Given exercise:
Answer these questions from the article below on CPU PCIe lanes and memory:
(a) How many of Threadripper's PCIe lanes are reserved for the X399 chipset?
(b) How many additional PCIe lanes does the Skylake-X chipset have?
(c) What memory do the consumer HEDT platforms for Broadwell-E and Skylake-X use?

Feeding the Beast

When frequency was all that mattered for CPUs, the main problem became efficiency, thermal performance, and yields: the higher the frequency was pushed, the more voltage needed, the further outside the peak efficiency window the CPU was, and the more power it consumed per unit work. For the CPU that was to sit at the top of the product stack as the performance halo part, it didn’t particularly matter – until the chip hit 90C+ on a regular basis.

Now with the Core Wars, the challenges are different. When there was only one core, making data available to that core through caches and DRAM was a relatively easy task. With 6, 8, 10, 12 and 16 cores, a major bottleneck suddenly becomes the ability to make sure each core has enough data to work continuously, rather than waiting at idle for data to get through. This is not an easy task: each processor now needs a fast way of communicating to each other core, and to the main memory. This is known within the industry as feeding the beast.

Top Trumps: 60 PCIe Lanes vs 44 PCIe lanes

After playing the underdog for so long, AMD has been pushing the specifications of its new processors as one of the big selling points (among others). Whereas Ryzen 7 only had 16 PCIe lanes, competing in part against CPUs from Intel that had 28/44 PCIe lanes, Threadripper will have access to 60 lanes for PCIe add-in cards. In some places this might be referred to as 64 lanes, however four of those lanes are reserved for the X399 chipset. At $799 and $999, this competes against the 44 PCIe lanes on Intel’s Core i9-7900X at $999.

The goal of having so many PCIe lanes is to support the sort of market these processors are addressing: high-performance prosumers. These are users that run multiple GPUs, multiple PCIe storage devices, need high-end networking, high-end storage, and as many other features as you can fit through PCIe. The end result is that we are likely to see motherboards earmark 32 or 48 of these lanes for PCIe slots (x16/x16, x8/x8/x8/x8, x16/x16/x16, x16/x8/x16/x8), followed by a two or three for PCIe 3.0 x4 storage via U.2 drives or M.2 drives, then faster Ethernet (5 Gbit, 10 Gbit). AMD allows each of the PCIe root complexes on the CPU, which are x16 each, to be bifurcated down to x1 as needed, for a maximum of 7 devices. The 4 PCIe lanes going to the chipset will also support several PCIe 3.0 and PCIe 2.0 lanes for SATA or USB controllers.

Intel’s strategy is different, allowing 44 lanes into x16/x16/x8 (40 lanes) or x16/x8/x16/x8 (40 lanes) or x16/x16 to x8/x8/x8x8 (32 lanes) with 4-12 lanes left over for PCIe storage or faster Ethernet controllers or Thunderbolt 3. The Skylake-X chipset then has an additional 24 PCIe lanes for SATA controllers, gigabit Ethernet controllers, SATA controllers and USB controllers.

Top Trumps: DRAM and ECC

One of Intel’s common product segmentations is that if a customer wants a high core count processor with ECC memory, they have to buy a Xeon. Typically Xeons will support a fixed memory speed depending on the number of channels populated (1 DIMM per channel at DDR4-2666, 2 DIMMs per channel at DDR4-2400), as well as ECC and RDIMM technologies. However, the consumer HEDT platforms for Broadwell-E and Skylake-X will not support these and use UDIMM Non-ECC only.

Dataset excerpt:
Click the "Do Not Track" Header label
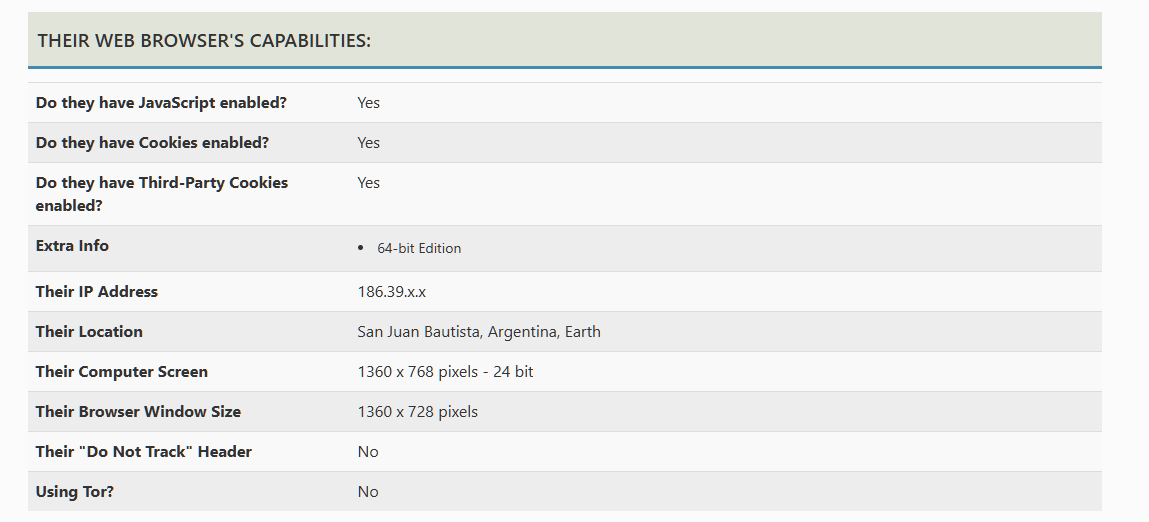This screenshot has height=522, width=1149. pos(144,452)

Exercise output:
(a) Four.
(b) 24.
(c) UDIMM Non-ECC memory only.